--- WHAT IS REQUIRED ---
Gather each line of the records where "computer" appears.

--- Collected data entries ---
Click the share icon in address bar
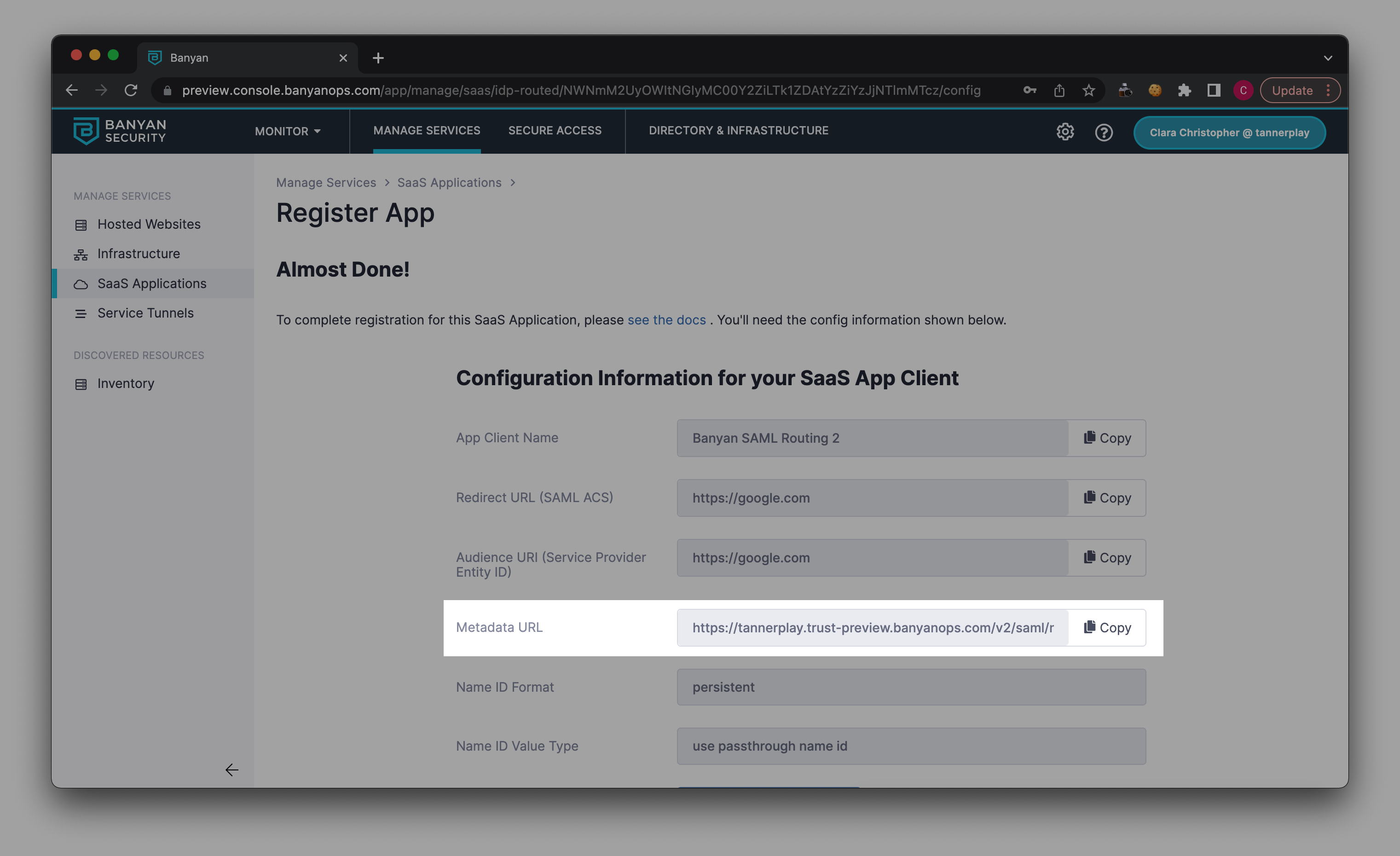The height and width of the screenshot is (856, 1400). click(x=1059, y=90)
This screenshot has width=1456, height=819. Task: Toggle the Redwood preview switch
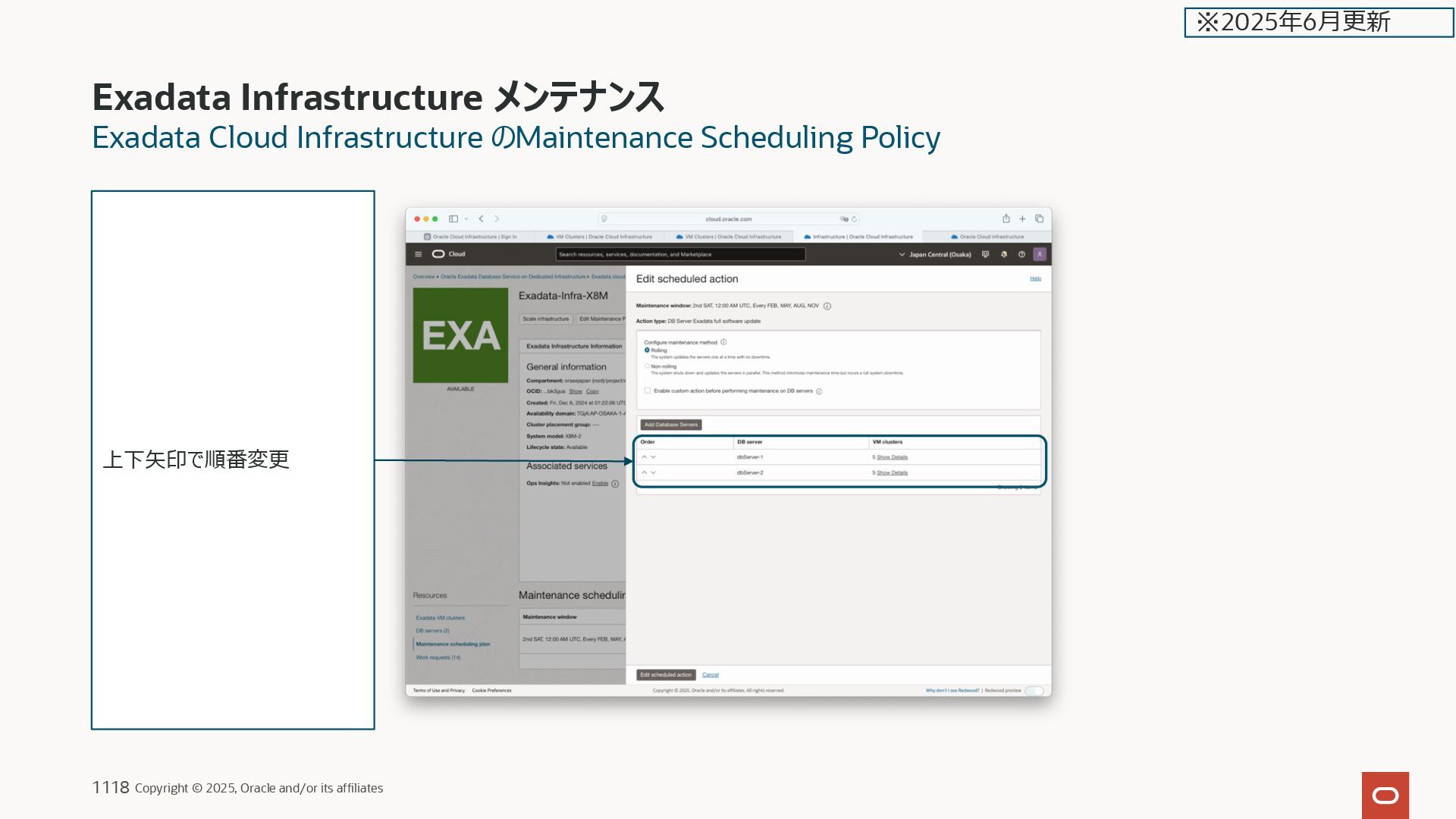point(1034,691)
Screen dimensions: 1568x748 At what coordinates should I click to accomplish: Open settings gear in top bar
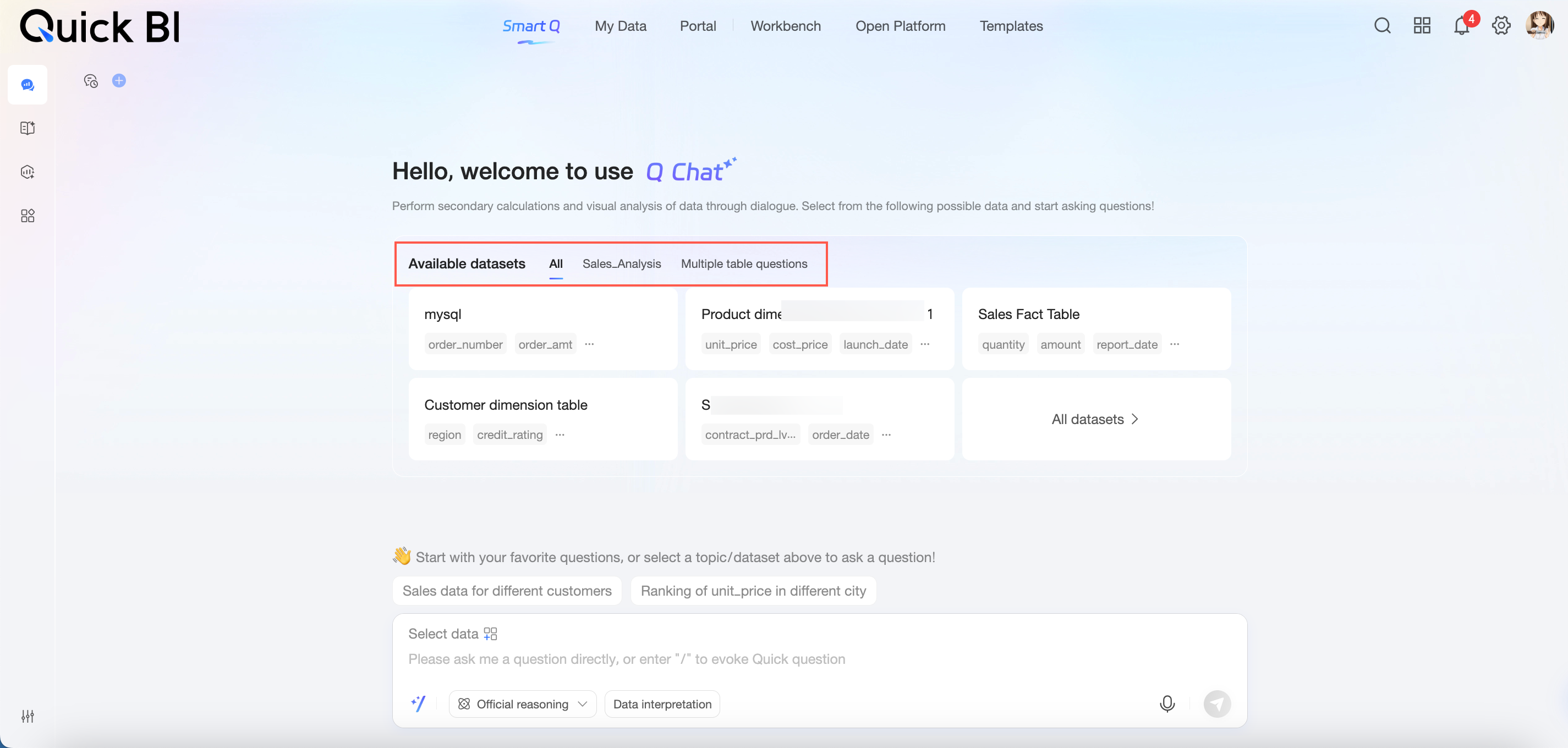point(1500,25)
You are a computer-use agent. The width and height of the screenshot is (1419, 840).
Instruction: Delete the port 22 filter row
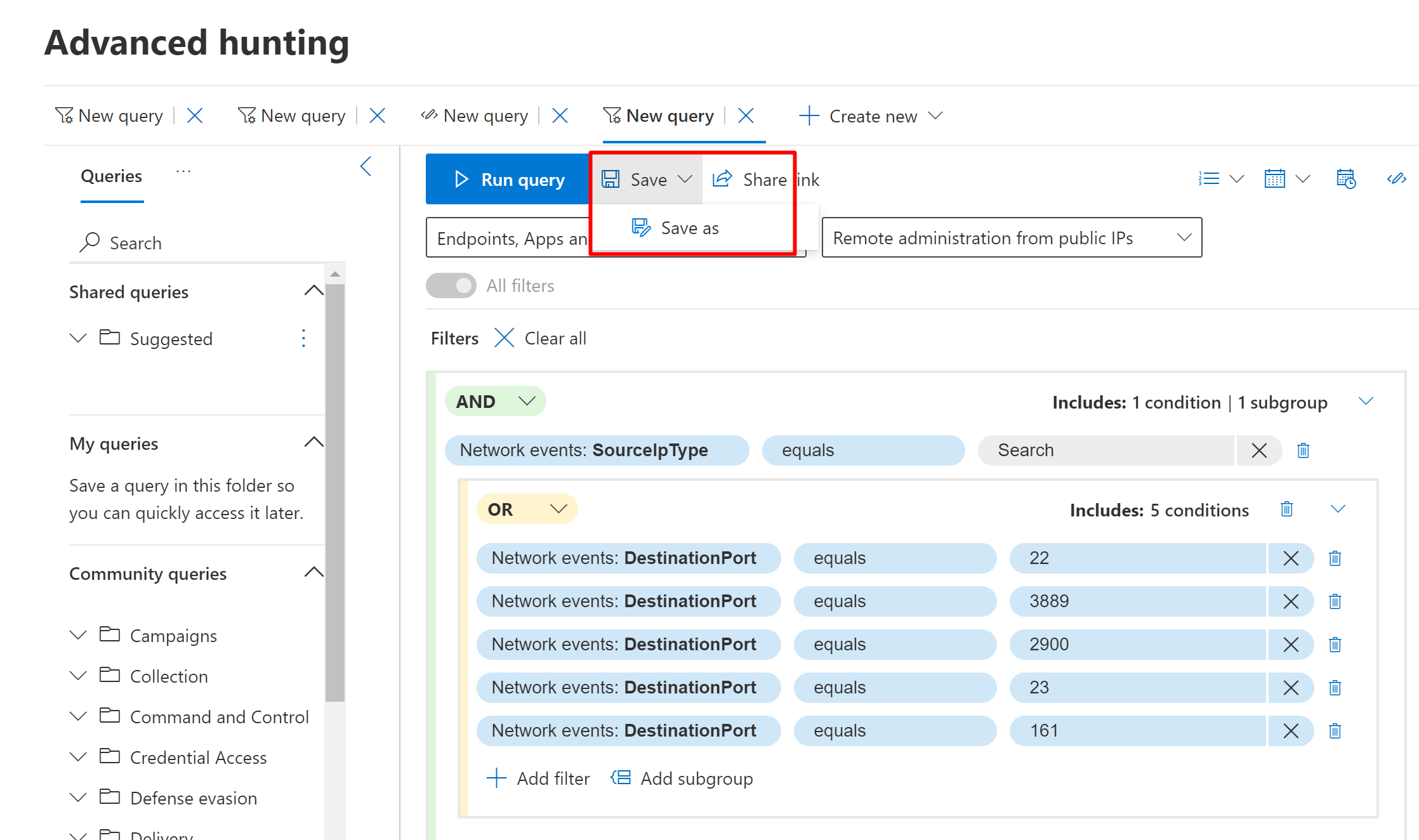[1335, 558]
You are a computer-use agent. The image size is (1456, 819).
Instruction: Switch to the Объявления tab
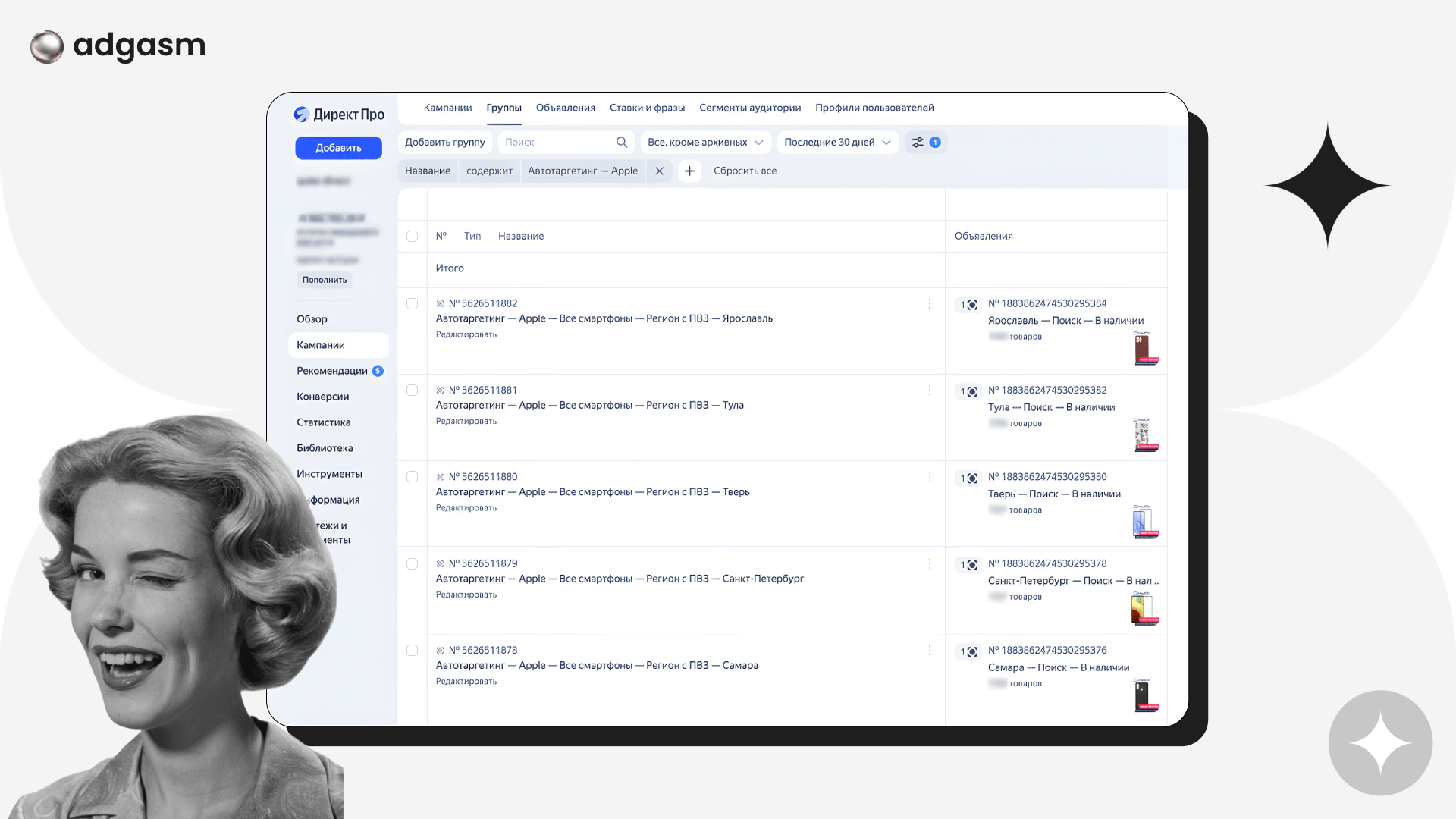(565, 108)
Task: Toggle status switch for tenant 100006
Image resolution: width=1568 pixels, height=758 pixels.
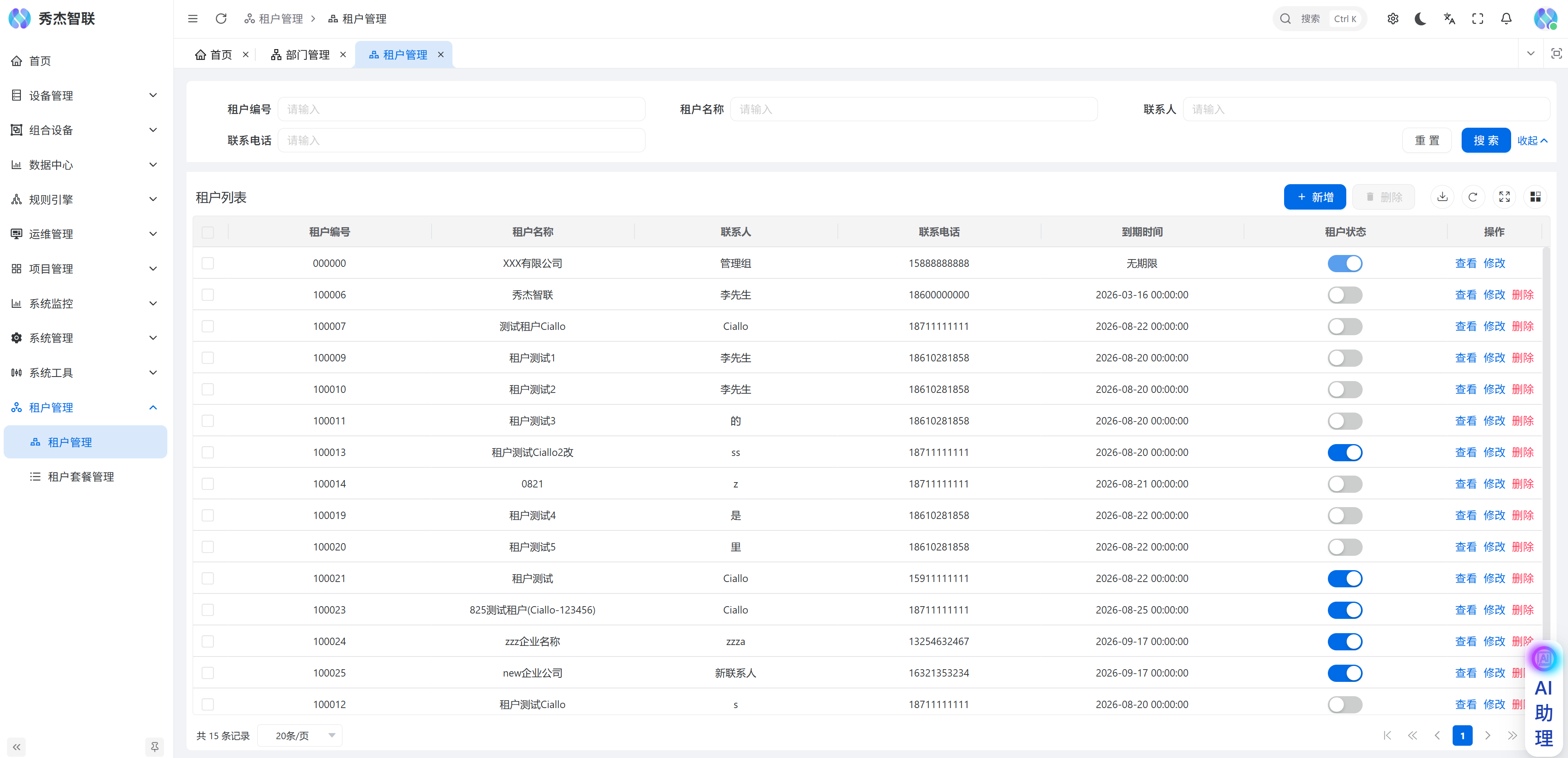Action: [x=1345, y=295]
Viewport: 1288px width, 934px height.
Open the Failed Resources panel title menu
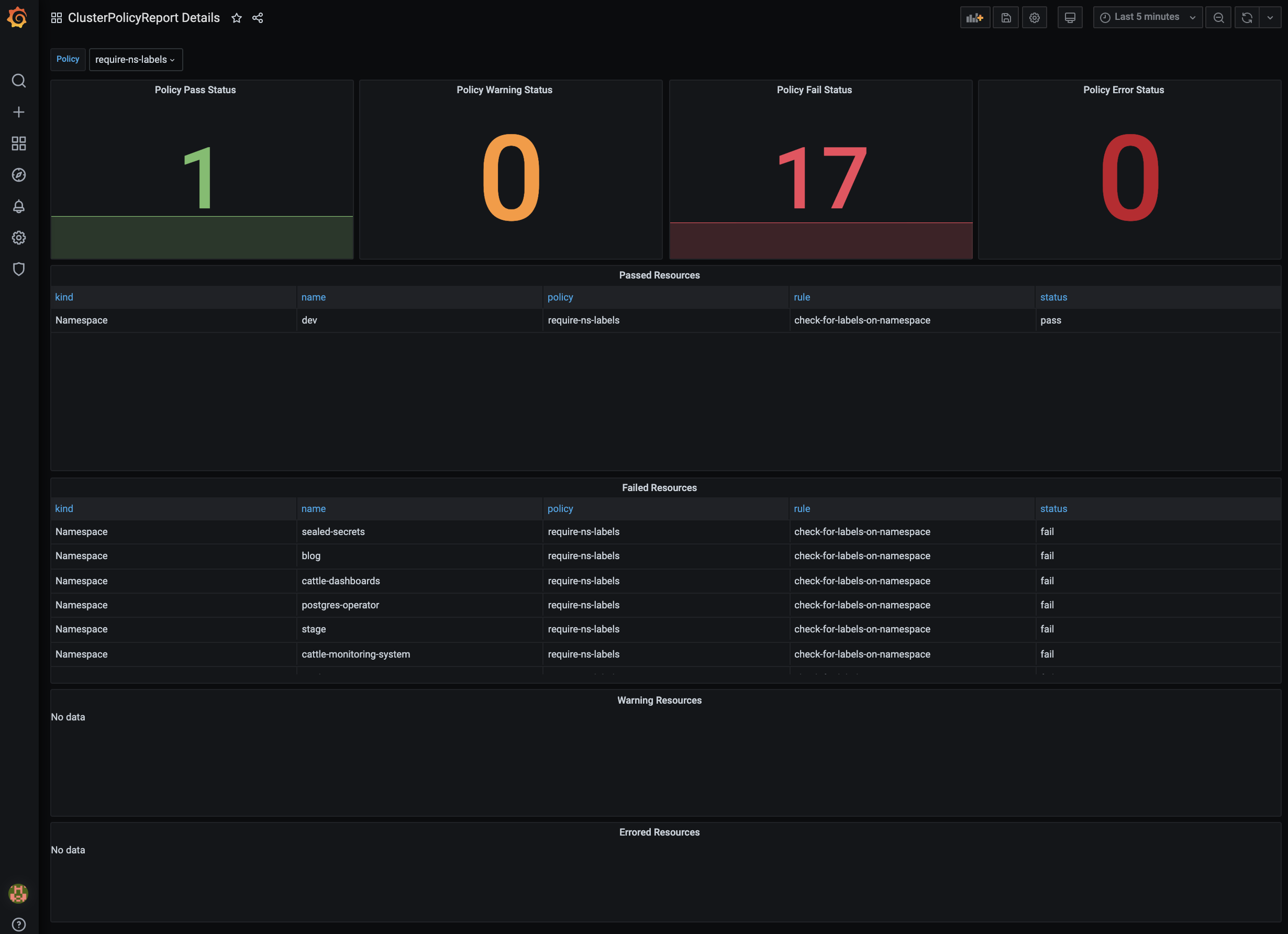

--- RESPONSE TO THIS EXERCISE ---
You are a computer-use agent. The width and height of the screenshot is (1419, 840).
You are a computer-use agent. The image size is (1456, 819).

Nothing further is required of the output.